I had tears in my eyes. ‘And my mother,’ I whispered. ‘She didn’t leave us. He did something. He took her away from me.’
‘And my father?’ Alpha said weakly.
I nodded.
‘It’s all connected,’ I said. ‘Everything. And my father . . . he must be behind it all.’
It was a startling and terrible thought, one that reached into the very heart of who I was, or who I
thought
I was.
I’m not naïve.
At least not much.
But I genuinely thought that my father was a decent man. Driven in his work, maybe; surly and often indifferent to me, of course; cruel and dismissive to people who didn’t share his opinions, always; but I never suspected him of being utterly dishonest.
Now I was certain of it.
Weird how your life changes, isn’t it?
Well I had to do something, and standing in the garden was getting us nowhere, so I reckoned that there had to be a clue in the house, somewhere.
A secret door in his lab – and maybe that was why he’d never let me in there – or a hatch in the floor?
I was about to tell Alpha about my father’s lab-at-home when she let out a sudden shriek and started flapping at her neck with panicked hands.
‘Something just bit me.’ she said indignantly. ‘Right on the hexing neck.’
I hurried over to her and she stopped flapping, so I looked at where her fingers were now busy rubbing at a red patch on her skin.
‘Let me look.’ I said, and she moved her fingers aside, drawing back her hair so I could see clearly.
An angry red bump stood up from the surface of her skin, with a red pinprick at its summit. I thought that the red spot looked like a drop of her blood.
‘That’s weird.’ I said. ‘Maybe it is a bite. Or a sting.’
I put my finger on to the bump and it felt hot and inflamed. Alpha grunted in discomfort and I was just about to say ‘Sorry’ when I felt a sudden, sharp pain on the back of my hand.
I looked at it and for a second I thought that someone was playing a practical joke. There was an artificial bee sitting there, in the spot where I’d just felt pain: four centimetres long and glinting in the light of the sun.
It was just so strange. I mean the bees, they don’t interact with humans at all. They’re programmed not to. They’re programmed to stay away from us.
This one didn’t seem to know that.
In fact, it had just stung me.
I tried to shake it off, but it was clinging on tight, so I had to swat it free with the other hand.
‘Are you all right?’ Alpha asked me.
‘No,’ I said. ‘I just got stung.

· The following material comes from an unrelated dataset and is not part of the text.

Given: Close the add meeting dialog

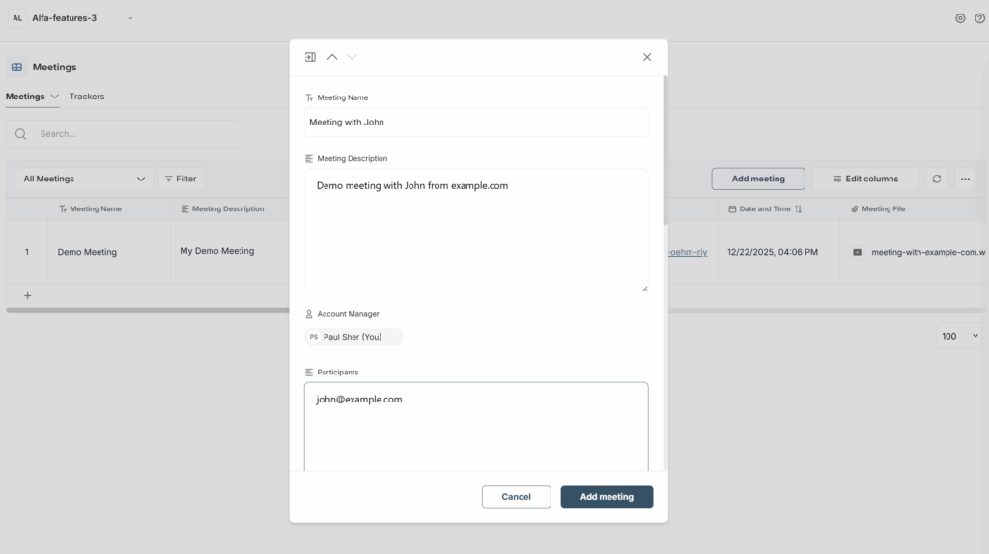Looking at the screenshot, I should 647,57.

By a bee.’
‘A bee?’ Alpha said.
‘A bee,’ I repeated. ‘One of my father’s robot bees just stung me on the hand.’
Alpha looked at my hand, and at the twin of the bump she had on her neck, and her brow creased up.
‘It must be the same one that stung me. It has to be a malfunction, or something.’
‘Artificial bees don’t have stings,’ I said. ‘Why would they? They don’t need defence mechanisms, they’re made of metal.’
‘Well, this one did. Weird.’
‘Weird indeed, I mean I have never heard of someone being stung by a bee before, and here we are, two in a minute . . .’
I broke off. Alpha was looking around and looking a little freaked out.
‘What?’
‘Ssshhhhh,’ she said, waving me quiet with her hand. ‘Listen.’